Are think tokens worth the extra cost?
Yes-but only for complex tasks. Think tokens improve accuracy on multi-step problems like code debugging or financial analysis. But for simple queries like "What’s the weather?" or "Book a meeting," they add cost without benefit. Use them selectively. Let lightweight models handle routine tasks.
Can I reduce costs without changing my model?
Absolutely. Most teams can cut 30-40% of their cost just by optimizing prompts, pruning context, and reducing tool calls. You don’t need a new model-you need smarter behavior. Trim filler words, summarize history, cache results, and batch tool use. These changes cost nothing to implement and deliver immediate savings.
Should I use cheaper models like GPT-3.5 for everything?
No. GPT-3.5 is fast and cheap, but it fails on complex reasoning. If your agent needs to analyze data, spot contradictions, or plan steps, it will hallucinate or give incomplete answers. The key is routing: use GPT-3.5 for simple tasks, and only switch to GPT-4 when the task demands deep reasoning. This balance gives you the best cost-to-quality ratio.

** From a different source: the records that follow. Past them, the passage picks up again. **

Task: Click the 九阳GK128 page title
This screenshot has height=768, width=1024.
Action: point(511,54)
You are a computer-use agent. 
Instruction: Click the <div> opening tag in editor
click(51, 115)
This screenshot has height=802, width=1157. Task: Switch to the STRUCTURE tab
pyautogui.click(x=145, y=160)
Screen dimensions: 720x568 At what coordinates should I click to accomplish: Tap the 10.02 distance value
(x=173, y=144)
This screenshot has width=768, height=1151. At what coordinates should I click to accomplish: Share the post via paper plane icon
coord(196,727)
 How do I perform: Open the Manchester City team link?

How do I know if my agent is overusing tool calls?
Track the number of tool calls per agent session. If it’s more than 2-3 on average, you’re likely overusing them. Look for patterns: Is the agent calling the same tool twice? Is it re-fetching data it already has? Use logging to see which tools are called most often. Then ask: Can this be cached? Can it be combined? Can it be removed entirely?
Is quantization safe for production agents?
Yes, for most use cases. Quantization (like INT4) reduces model size and speed without major quality loss-especially for tasks like chat, summarization, or classification. Testing shows models like Llama 3 in INT4 retain over 95% of the performance of their full-precision versions. Avoid it only if your agent needs perfect numerical accuracy (e.g., medical diagnostics or financial modeling). For everything else, it’s a safe and powerful cost saver.
What’s the fastest way to cut my LLM agent costs?
Start with context pruning and prompt trimming. These require zero infrastructure changes and deliver immediate savings. Then implement task-based model routing. Combine those with semantic caching, and you’ll likely cut 40-50% of your costs within two weeks. The rest-batching, quantization, tool batching-comes later as you scale.
Patrick Sieber
February 18, 2026 AT 10:23Smart breakdown. I’ve seen teams waste six figures on GPT-4 for chatbot FAQs. The routing table alone is worth printing and taping to every dev’s monitor. No model change needed-just discipline.
Kieran Danagher
February 19, 2026 AT 20:43Context pruning is the real MVP. I once worked with a team that kept 8000 tokens of chat history just because "it might be useful." Turned out the user asked about their order status once, then never mentioned it again. We cut it to 2000 tokens. Monthly bill dropped by $32k. No one even noticed.